In this study, we de novo assembled the genome of S. himalayana. Our results showed that despite its large genome, the proteome of S. himalayana is the smallest among all sequenced angiosperms. Comparative genomic analyses revealed remarkable gene loss in S. himalayana, consistent with its reduced vegetative body. HGT events are common among endoparasitic plants and play an important role in their lifestyle adaptation. Genes involved in floral development, flowering, and FA and AAA biosynthesis were identified in the S. himalayana genome, and these genes were likely responsible for its unique body plan and special lifestyle. Our results will be of great value to future studies on the development, lifestyle, ecological adaptation, and plant–plant interactions of endoparasites.
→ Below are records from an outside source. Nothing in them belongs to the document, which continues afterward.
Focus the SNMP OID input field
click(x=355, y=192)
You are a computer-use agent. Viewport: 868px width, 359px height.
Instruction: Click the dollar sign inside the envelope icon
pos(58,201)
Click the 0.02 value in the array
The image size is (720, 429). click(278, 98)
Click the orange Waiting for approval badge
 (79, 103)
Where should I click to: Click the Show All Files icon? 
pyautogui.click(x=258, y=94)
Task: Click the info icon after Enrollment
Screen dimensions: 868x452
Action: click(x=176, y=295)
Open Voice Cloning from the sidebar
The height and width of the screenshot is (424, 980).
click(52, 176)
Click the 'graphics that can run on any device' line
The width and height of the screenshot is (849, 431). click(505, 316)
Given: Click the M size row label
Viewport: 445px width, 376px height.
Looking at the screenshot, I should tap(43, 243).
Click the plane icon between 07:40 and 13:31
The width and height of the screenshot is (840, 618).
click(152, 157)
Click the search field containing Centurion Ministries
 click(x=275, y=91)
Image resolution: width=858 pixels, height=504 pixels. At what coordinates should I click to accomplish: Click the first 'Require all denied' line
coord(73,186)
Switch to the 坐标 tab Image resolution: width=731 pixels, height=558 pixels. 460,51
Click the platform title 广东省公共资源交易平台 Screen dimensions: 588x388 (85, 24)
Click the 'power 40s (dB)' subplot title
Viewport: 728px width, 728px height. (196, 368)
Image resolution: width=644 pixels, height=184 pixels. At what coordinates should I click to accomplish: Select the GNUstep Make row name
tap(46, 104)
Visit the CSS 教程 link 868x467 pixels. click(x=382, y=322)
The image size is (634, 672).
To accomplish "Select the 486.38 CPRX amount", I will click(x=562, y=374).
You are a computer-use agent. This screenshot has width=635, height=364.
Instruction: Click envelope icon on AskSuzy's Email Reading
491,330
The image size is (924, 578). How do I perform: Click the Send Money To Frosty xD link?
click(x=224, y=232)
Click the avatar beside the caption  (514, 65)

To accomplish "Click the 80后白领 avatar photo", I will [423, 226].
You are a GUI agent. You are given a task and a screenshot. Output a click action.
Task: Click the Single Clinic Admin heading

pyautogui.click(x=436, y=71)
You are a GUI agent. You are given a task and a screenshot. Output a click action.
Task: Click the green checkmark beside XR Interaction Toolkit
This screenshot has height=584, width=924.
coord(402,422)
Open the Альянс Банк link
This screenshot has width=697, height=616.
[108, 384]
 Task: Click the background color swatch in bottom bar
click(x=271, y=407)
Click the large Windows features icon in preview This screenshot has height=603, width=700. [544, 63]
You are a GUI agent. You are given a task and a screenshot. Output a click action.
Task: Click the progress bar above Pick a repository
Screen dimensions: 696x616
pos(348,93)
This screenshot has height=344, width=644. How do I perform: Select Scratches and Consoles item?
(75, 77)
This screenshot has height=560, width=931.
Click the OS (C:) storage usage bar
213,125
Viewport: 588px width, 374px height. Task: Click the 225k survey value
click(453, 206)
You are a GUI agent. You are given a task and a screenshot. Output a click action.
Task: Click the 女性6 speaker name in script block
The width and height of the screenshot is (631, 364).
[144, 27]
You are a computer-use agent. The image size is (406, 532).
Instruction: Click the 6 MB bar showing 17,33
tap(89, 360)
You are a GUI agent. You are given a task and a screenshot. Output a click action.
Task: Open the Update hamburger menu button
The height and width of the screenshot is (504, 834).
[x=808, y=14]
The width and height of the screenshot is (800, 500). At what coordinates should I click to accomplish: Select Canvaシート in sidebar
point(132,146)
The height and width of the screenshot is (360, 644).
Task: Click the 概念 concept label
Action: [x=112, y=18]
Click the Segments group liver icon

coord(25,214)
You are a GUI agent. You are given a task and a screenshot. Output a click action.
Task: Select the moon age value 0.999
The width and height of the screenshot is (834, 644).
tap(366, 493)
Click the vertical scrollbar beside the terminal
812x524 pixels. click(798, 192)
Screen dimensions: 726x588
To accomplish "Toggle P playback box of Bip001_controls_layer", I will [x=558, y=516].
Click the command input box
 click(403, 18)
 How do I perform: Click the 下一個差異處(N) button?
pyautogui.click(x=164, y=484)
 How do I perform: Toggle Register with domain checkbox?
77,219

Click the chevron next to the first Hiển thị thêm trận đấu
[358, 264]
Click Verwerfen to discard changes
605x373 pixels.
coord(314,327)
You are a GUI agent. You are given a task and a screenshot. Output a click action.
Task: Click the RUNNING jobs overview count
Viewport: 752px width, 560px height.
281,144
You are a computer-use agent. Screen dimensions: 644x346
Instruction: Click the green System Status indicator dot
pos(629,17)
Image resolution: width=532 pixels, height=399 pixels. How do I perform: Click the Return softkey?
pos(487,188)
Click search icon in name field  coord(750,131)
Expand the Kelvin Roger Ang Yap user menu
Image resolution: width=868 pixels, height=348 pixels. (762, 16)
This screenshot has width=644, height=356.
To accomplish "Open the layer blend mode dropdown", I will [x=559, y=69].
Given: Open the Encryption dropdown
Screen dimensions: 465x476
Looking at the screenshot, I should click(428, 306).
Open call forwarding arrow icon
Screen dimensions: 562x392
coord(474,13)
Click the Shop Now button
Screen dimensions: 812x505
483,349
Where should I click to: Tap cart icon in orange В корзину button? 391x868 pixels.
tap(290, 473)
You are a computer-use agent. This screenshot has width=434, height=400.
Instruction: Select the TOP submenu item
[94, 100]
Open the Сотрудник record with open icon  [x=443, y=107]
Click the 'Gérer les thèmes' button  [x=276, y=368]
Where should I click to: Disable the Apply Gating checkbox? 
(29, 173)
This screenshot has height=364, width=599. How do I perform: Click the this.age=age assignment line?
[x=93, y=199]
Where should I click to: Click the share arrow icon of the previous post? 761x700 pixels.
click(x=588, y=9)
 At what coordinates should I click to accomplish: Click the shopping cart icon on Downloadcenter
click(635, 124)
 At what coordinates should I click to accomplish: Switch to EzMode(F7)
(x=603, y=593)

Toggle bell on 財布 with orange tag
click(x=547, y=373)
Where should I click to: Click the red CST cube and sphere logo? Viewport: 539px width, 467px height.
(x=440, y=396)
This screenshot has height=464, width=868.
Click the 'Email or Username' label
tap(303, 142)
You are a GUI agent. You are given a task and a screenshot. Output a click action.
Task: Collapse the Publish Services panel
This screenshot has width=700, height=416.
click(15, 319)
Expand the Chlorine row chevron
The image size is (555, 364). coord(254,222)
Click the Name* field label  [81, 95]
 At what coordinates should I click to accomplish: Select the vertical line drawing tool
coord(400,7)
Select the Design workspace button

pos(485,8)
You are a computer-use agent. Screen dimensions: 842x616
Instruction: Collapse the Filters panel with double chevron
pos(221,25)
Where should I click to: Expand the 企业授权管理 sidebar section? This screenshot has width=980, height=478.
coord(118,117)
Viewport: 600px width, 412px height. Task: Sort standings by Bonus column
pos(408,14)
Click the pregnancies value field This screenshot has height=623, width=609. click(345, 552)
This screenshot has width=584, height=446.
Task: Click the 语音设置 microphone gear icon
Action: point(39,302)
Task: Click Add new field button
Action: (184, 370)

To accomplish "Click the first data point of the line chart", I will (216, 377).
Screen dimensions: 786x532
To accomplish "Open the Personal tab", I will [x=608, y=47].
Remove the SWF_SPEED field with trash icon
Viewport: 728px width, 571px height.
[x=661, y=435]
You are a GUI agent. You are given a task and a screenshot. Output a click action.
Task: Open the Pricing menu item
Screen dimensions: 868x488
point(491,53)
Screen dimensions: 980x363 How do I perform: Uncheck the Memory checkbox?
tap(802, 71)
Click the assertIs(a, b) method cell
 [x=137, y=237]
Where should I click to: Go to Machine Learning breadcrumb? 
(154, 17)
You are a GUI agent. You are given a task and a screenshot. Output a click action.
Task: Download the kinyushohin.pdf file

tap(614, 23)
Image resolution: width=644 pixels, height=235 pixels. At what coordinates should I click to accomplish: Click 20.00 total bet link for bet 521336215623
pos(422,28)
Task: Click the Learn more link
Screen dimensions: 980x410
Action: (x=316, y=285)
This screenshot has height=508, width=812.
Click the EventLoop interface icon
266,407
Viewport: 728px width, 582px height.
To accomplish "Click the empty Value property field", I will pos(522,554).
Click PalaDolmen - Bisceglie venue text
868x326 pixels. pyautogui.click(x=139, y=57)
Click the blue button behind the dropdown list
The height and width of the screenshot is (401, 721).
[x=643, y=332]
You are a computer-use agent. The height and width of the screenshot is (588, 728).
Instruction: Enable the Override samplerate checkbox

Plant materials, DNA extraction, and sequencing

Fresh male flower buds of S. himalayana were collected in the tropical ravine rainforest of Yunnan Province, China. High-quality genomic DNA was extracted from the flower buds using DNAsecure Plant Kit. The concentration and purity of the extracted DNA were assessed using Nanodrop 2000 spectrophotometer (IMPLEN, Westlake Village, CA, USA) and Qubit 2.0 Fluorometer, and the integrity of the extracted DNA was measured using pulsed-field electrophoresis on 1.0% agarose gel. To perform long-read sequencing, a 20 kb insert size library was prepared and sequenced on the PacBio Sequel platform, which generated 353.5 Gb raw data for the assembly. To construct the 10X Genomics library, approximately 1 ng of input DNA (average length = 50 kb) was used for the GEM reaction procedure during PCR, and 16-bp barcodes were introduced into droplets. The droplets were then fractured, and the DNA library was purified and sequenced on the Illumina NovaSeq 6000 platform. To perform short-read sequencing, a paired-end library (insert size =  ~ 350 bp) was constructed and sequenced using on the Illumina NovaSeq 6000 platform. All libraries were sequenced at Novogene Technologies Corporation, Beijing, China.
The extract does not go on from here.